Convenience wrappers for 2D (interleaved x,y layout):
void libxs_kdtree2d_build(double* pts, int* idx, int n);
int libxs_kdtree2d_nearest(const double* pts, const int* idx,
const unsigned char* used, int n,
double x, double y, double max_dist2);
Smooth Sorting¶
typedef enum libxs_sort_t {
LIBXS_SORT_NONE = 0,
LIBXS_SORT_IDENTITY = 1,
LIBXS_SORT_NORM = 2,
LIBXS_SORT_MEAN = 3,
LIBXS_SORT_GREEDY = 4,
LIBXS_SORT_MORTON = 5,
LIBXS_SORT_HILBERT = 6
} libxs_sort_t;
int libxs_sort_smooth(libxs_sort_t method, int m, int n,
const void* mat, int ld, libxs_data_t datatype, int* perm);
Compute a row permutation that reorders the rows of an m-by-n column-major matrix for smoothness (decaying forward differences between consecutive rows).
Parameters:
method Sorting strategy (see constants above). m, n Matrix dimensions (m rows, n columns). mat Column-major matrix data (read-only). ld Leading dimension (ld >= m). datatype Element type (F64, F32, I32, U32, I16, U16, I8, U8). perm Output array of m ints; perm[i] = source row for position i after reordering.
Methods:
NONE No permutation (early return).

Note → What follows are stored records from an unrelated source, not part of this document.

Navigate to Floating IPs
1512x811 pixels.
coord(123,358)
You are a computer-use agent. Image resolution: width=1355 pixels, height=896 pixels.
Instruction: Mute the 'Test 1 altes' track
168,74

IDENTITY Identity permutation (perm[i] = i). NORM Sort rows by ascending L1-norm. MEAN Sort rows by ascending column mean. GREEDY Nearest-neighbor chain: starting from row 0, each step picks the unvisited row with the smallest Euclidean distance to the current row. MORTON Sort rows by Morton (Z-order) key computed from quantized column values. HILBERT Sort rows by Hilbert curve key computed from quantized column values.
Returns EXIT_SUCCESS or EXIT_FAILURE.